DFS made a pre-tax profit of £50.2m and sales rose by 5.7%.
However, the business cautioned over “subdued” recent trading amid Brexit uncertainty and a slowdown in the housing market.
“Recent trading conditions have reflected the increasingly uncertain political and economic backdrop, and we have seen reduced levels of footfall across all our brands, which we attribute to lower levels of consumer confidence and housing transactions, the two key drivers of the upholstery market,” CEO Tim Stacey said.
“Although we have had some success in driving conversion to mitigate this trend, we note that over the first twelve weeks of the financial year order intake levels have been subdued.
“Our financial performance in the remainder of the first half, and the whole financial year ahead, will inevitably be dependent on broader political and economic developments, and at this stage it is difficult to predict what will happen specifically within the upholstery market.”
Shares were down 1.3%.
British Airways (BA) has issued a profit warning after it was hit by an unprecedented pilot strike and a threatened walkout by Heathrow airport workers.
The airline’s owner International Airlines Group (IAG.L) said the two industrial disputes had cost it £150m and would lower its pre-tax profits by £190m in 2019 compared to last year.
Shares in IAG tumbled 3.9% on the announcement on Thursday morning, making it one of the biggest fallers on FTSE index of Britain’s top companies.
The company (IAG.L) was forced to cancel more than 4,500 flights after many of its pilots walked out in a row over pay earlier this month. Ground staff employed by Heathrow Airport also threatened action too in September and caused further disruption, but it was called off after an improved pay offer.
Investors who placed money with struggling fund manager Neil Woodford face more pain, after his listed fund took another write-down on its investments.
Woodford Patient Capital Trust (WPCT.L) said in an update on Thursday that valuers had written down the fund’s investment in three companies. The write-down will knock 3.1p per share off the trust’s net asset value, equivalent to £33 million. The written down basket of investments is now work around £590m.
Shares in the listed investment trust fell 4.6% at the open in London.
Woodford Patient Capital has now suffered three write-downs in the last five weeks, knocking a collective £105m off the trust’s net asset value. The series of write-downs comes on top of the trouble at Woodford’s Equity Income fund, a separate vehicle that was forced to suspend withdrawals in June.
UK carmakers have seen the steepest drop in production this year so far since 2011, according to new figures.
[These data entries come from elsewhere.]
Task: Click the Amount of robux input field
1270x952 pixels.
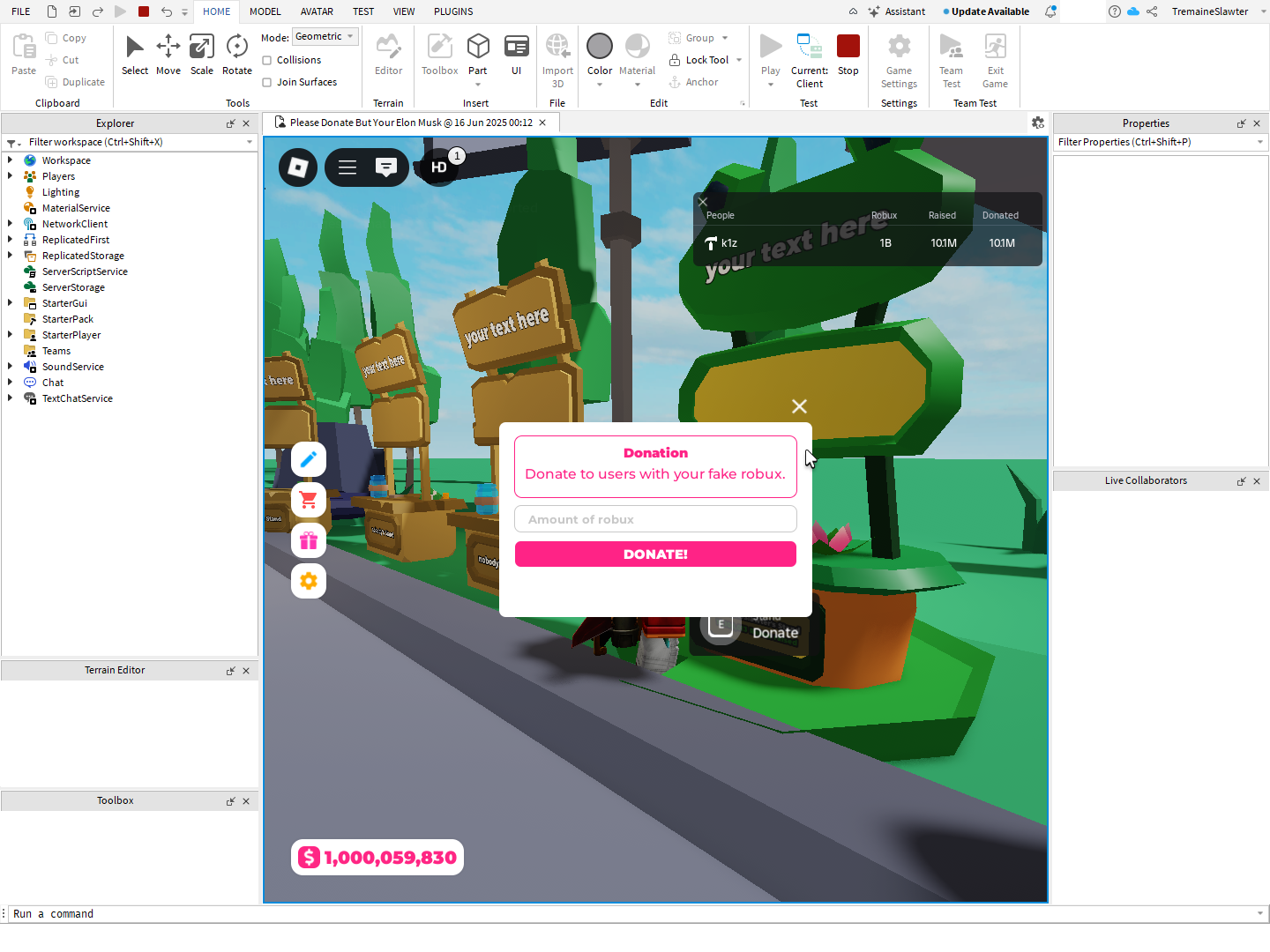Action: [x=655, y=519]
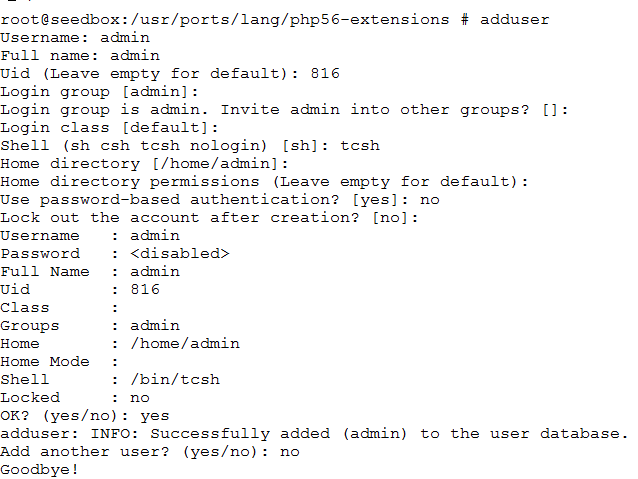This screenshot has width=638, height=479.
Task: Click the Home directory [/home/admin] line
Action: pyautogui.click(x=144, y=164)
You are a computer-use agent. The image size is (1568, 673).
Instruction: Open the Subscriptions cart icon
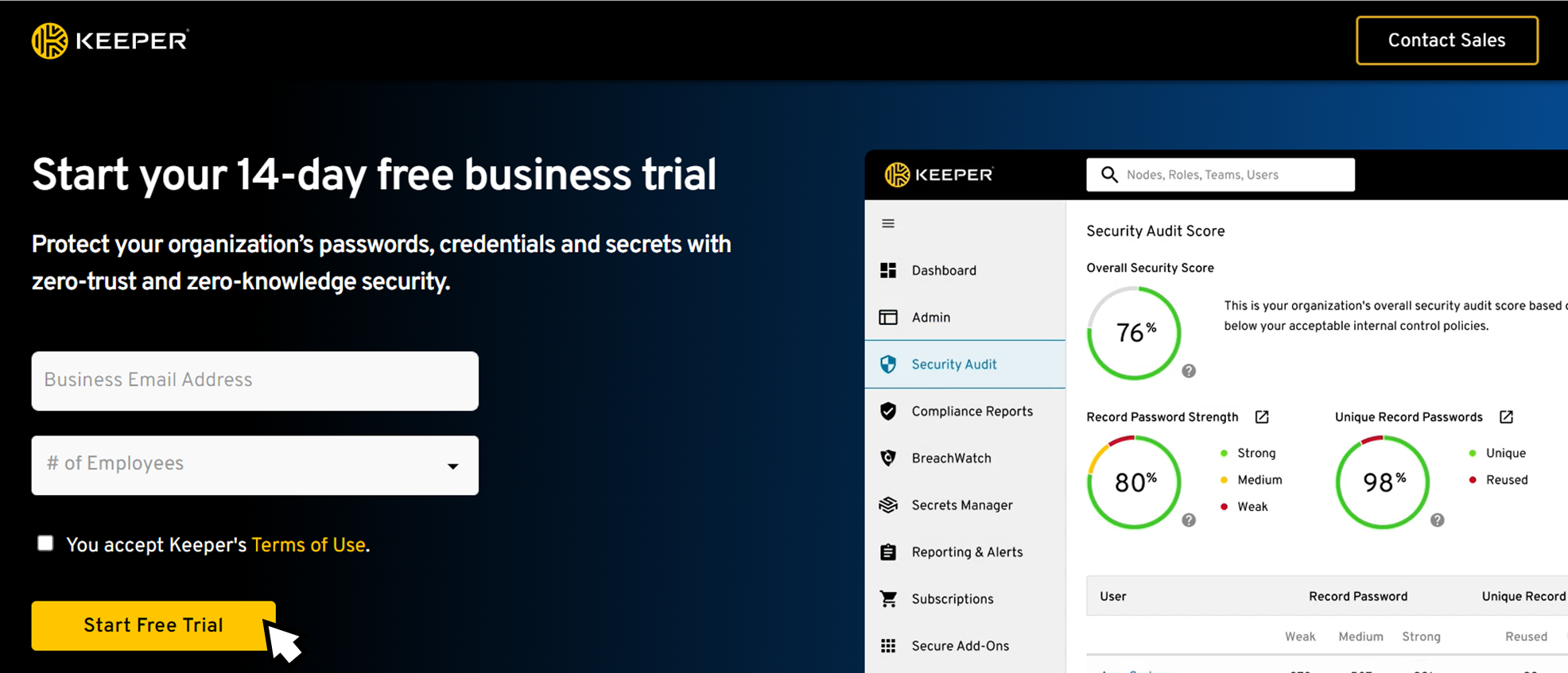click(888, 598)
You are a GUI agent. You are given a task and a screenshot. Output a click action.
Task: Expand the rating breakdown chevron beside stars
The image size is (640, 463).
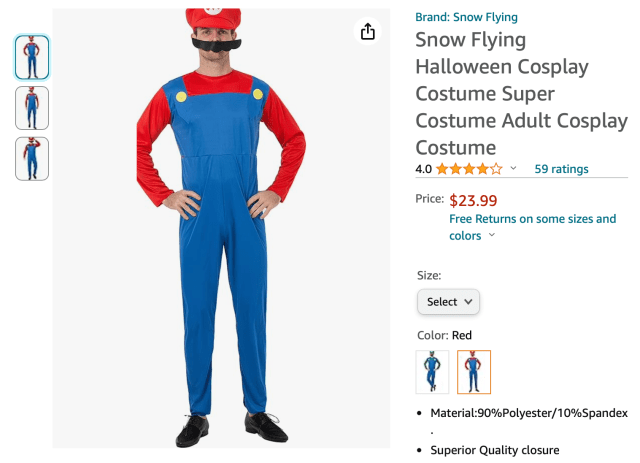coord(514,169)
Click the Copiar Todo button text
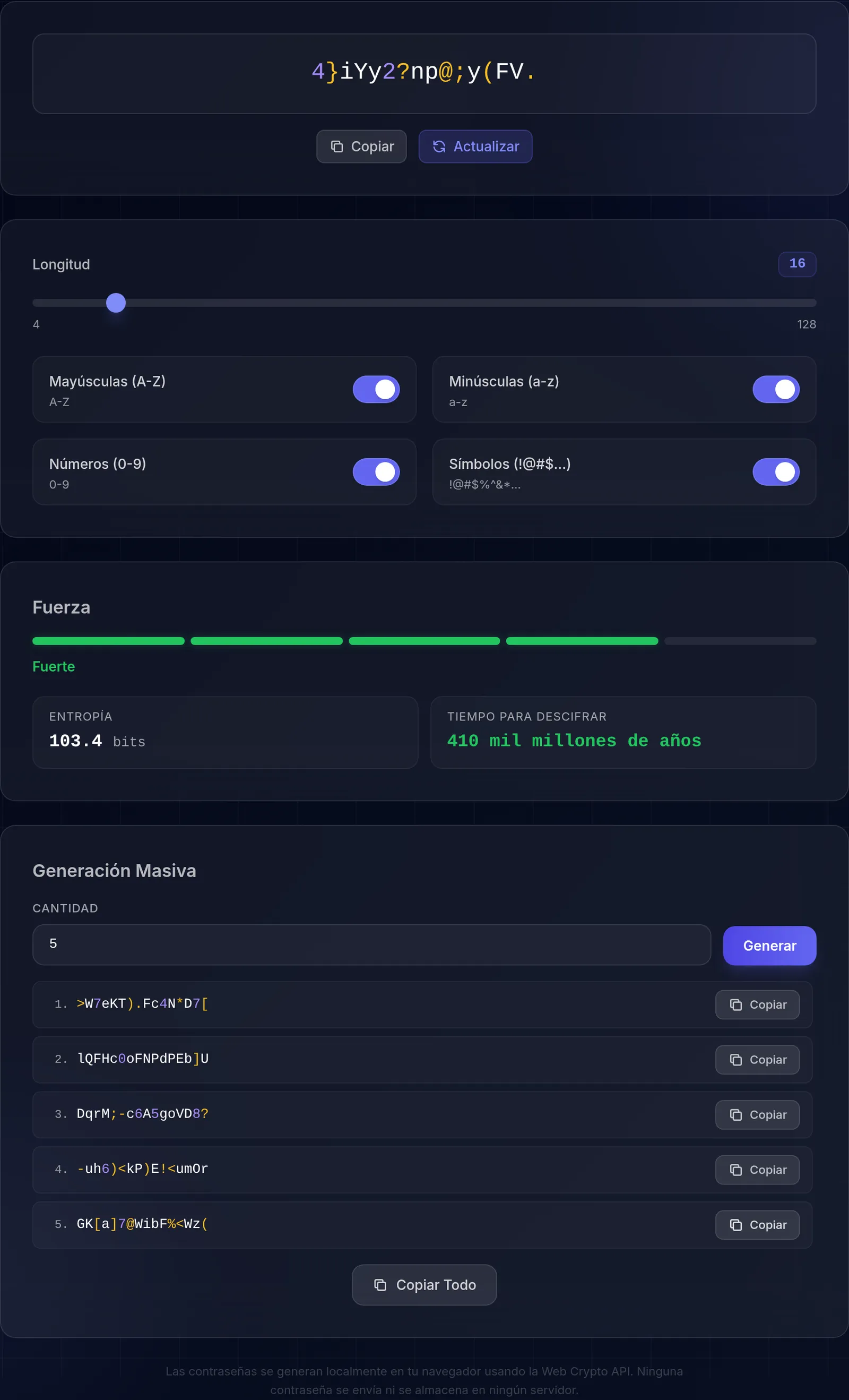Image resolution: width=849 pixels, height=1400 pixels. pos(436,1285)
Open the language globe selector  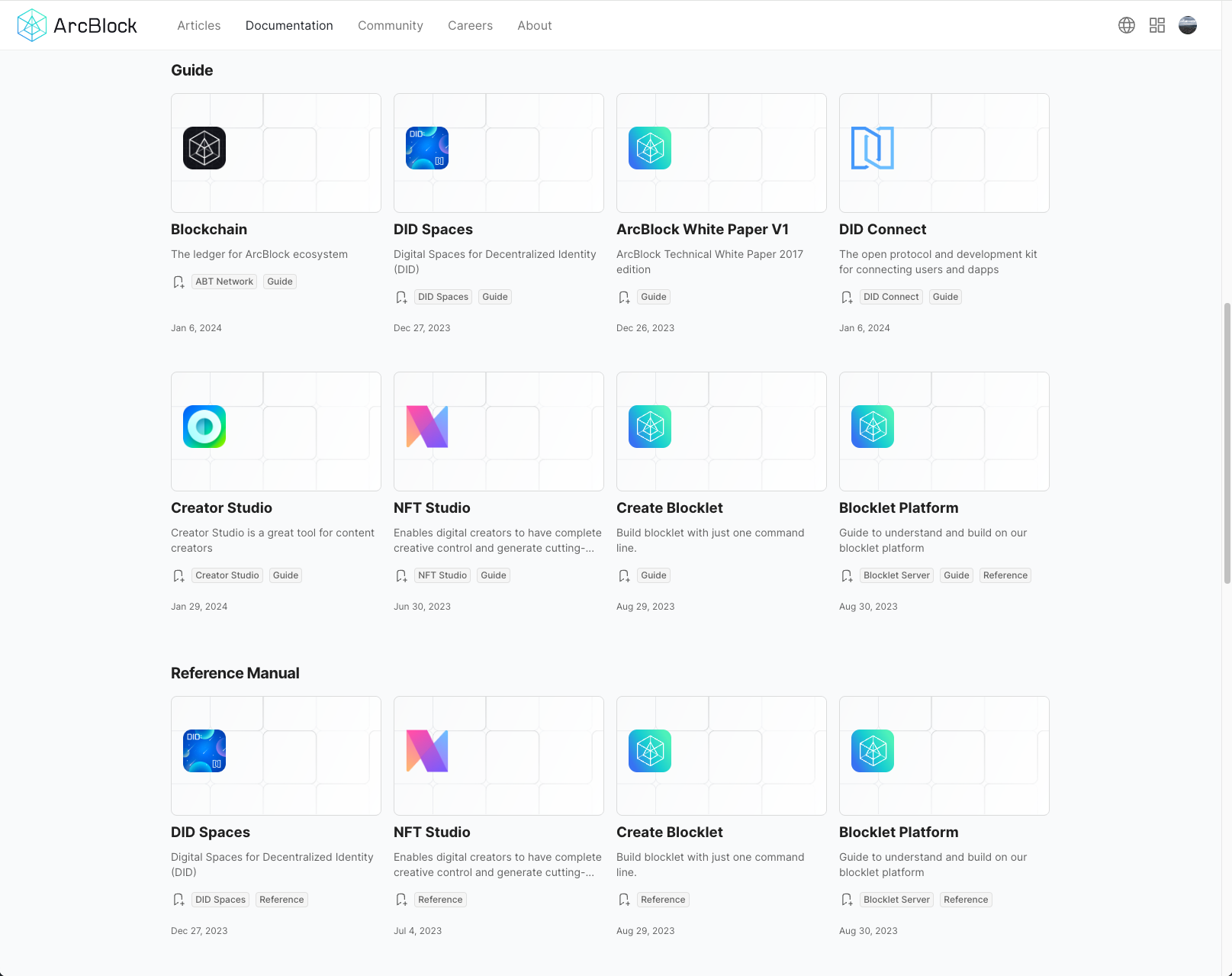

The number of cars rolling off factory lines across the UK plummeted by 17% in the year to August compared with a year earlier, the largest fall in eight years.
Just under 867,000 cars have been manufactured in 2019, according to leading industry body the Society of Motor Manufacturers and Traders (SMMT).
It is also the first time in five years the number of cars produced has dropped below 1 million.
Global markets were rebounding on Thursday, after the sharp sell-offs seen on Wednesday.
The pound was under pressure in early trade an analysts said this was boosting the FTSE 100. Companies listed on the index book around 70% of their earnings in dollars, meaning a weak pound flatters share prices.
“One beneficiary of the pullback in the pound is the FTSE 100 with the benchmark pushing to the upside and trading close to levels not seen since the start of August, said David Cheetham, chief market analyst at trading platform XTB.
“The breadth of the gains are also worth mentioning with only 10 stocks failing to join in the broader rally at the time of writing.”